→ **About this exercise**
Copy the data that follows, exactly and completely.

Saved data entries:
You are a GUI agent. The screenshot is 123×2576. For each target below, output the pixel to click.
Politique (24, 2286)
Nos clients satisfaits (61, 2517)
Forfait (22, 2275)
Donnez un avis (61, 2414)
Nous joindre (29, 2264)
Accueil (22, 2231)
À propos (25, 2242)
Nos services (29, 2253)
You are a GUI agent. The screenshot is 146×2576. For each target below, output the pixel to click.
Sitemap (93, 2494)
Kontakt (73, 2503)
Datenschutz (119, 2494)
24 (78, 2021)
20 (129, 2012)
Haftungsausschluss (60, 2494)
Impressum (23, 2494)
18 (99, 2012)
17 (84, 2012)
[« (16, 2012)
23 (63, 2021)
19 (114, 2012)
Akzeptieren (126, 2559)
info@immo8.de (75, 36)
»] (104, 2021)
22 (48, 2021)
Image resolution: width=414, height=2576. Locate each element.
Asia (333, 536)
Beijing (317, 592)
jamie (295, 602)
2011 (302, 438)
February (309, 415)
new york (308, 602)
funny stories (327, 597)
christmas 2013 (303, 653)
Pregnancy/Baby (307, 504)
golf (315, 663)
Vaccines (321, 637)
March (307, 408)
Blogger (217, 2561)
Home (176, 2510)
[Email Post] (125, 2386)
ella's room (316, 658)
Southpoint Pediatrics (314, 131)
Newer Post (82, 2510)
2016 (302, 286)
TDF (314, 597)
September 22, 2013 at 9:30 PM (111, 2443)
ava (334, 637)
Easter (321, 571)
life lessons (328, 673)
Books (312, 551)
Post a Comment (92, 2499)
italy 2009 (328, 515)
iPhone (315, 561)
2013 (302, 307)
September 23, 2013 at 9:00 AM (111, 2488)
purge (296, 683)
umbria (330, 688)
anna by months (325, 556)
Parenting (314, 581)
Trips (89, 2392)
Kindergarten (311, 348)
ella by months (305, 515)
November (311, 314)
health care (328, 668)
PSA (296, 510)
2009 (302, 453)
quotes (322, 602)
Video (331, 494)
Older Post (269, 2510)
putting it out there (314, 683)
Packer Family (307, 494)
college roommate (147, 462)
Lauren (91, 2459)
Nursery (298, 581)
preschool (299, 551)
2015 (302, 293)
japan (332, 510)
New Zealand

→ **Your solution**
You are a GUI agent. The screenshot is 123×2576. For each target below, output the pixel to click.
Politique (24, 2286)
Nos clients satisfaits (61, 2517)
Forfait (22, 2275)
Donnez un avis (61, 2414)
Nous joindre (29, 2264)
Accueil (22, 2231)
À propos (25, 2242)
Nos services (29, 2253)
You are a GUI agent. The screenshot is 146×2576. For each target below, output the pixel to click.
Sitemap (93, 2494)
Kontakt (73, 2503)
Datenschutz (119, 2494)
24 (78, 2021)
20 (129, 2012)
Haftungsausschluss (60, 2494)
Impressum (23, 2494)
18 (99, 2012)
17 (84, 2012)
[« (16, 2012)
23 (63, 2021)
19 (114, 2012)
Akzeptieren (126, 2559)
info@immo8.de (75, 36)
»] (104, 2021)
22 (48, 2021)
Image resolution: width=414, height=2576. Locate each element.
Asia (333, 536)
Beijing (317, 592)
jamie (295, 602)
2011 (302, 438)
February (309, 415)
new york (308, 602)
funny stories (327, 597)
christmas 2013 (303, 653)
Pregnancy/Baby (307, 504)
golf (315, 663)
Vaccines (321, 637)
March (307, 408)
Blogger (217, 2561)
Home (176, 2510)
[Email Post] (125, 2386)
ella's room (316, 658)
Southpoint Pediatrics (314, 131)
Newer Post (82, 2510)
2016 (302, 286)
TDF (314, 597)
September 22, 2013 at 9:30 PM (111, 2443)
ava (334, 637)
Easter (321, 571)
life lessons (328, 673)
Books (312, 551)
Post a Comment (92, 2499)
italy 2009 (328, 515)
iPhone (315, 561)
2013 (302, 307)
September 23, 2013 at 9:00 AM (111, 2488)
purge (296, 683)
umbria (330, 688)
anna by months (325, 556)
Parenting (314, 581)
Trips (89, 2392)
Kindergarten (311, 348)
ella by months (305, 515)
November (311, 314)
health care (328, 668)
PSA (296, 510)
2009 (302, 453)
quotes (322, 602)
Video (331, 494)
Older Post (269, 2510)
putting it out there (314, 683)
Packer Family (307, 494)
college roommate (147, 462)
Lauren (91, 2459)
Nursery (298, 581)
preschool (299, 551)
2015 (302, 293)
japan (332, 510)
New Zealand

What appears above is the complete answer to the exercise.